Rewrite the data from the line containing "You are a computer-use agent. The" through the end, both ends included, changing "Instruction" to "Task" and keeping everything else the same. Leave the pictures out.

++++++++

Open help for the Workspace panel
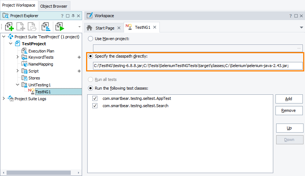 click(x=290, y=16)
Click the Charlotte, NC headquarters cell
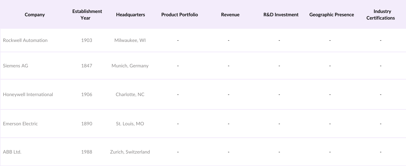This screenshot has width=406, height=166. click(130, 94)
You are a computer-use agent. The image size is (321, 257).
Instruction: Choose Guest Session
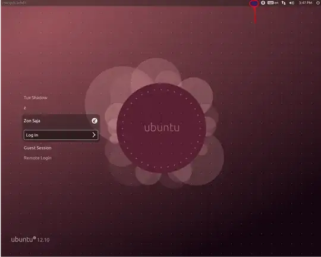[x=37, y=148]
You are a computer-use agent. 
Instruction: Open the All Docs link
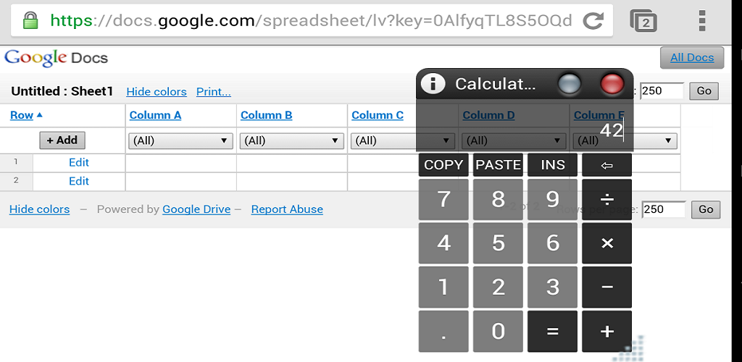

++++++++

SOLUTION TO THE PROBLEM:
You are a computer-use agent. The image size is (321, 257).
Task: Choose Guest Session
[x=37, y=148]
You are a computer-use agent. 
Task: Open the All Docs link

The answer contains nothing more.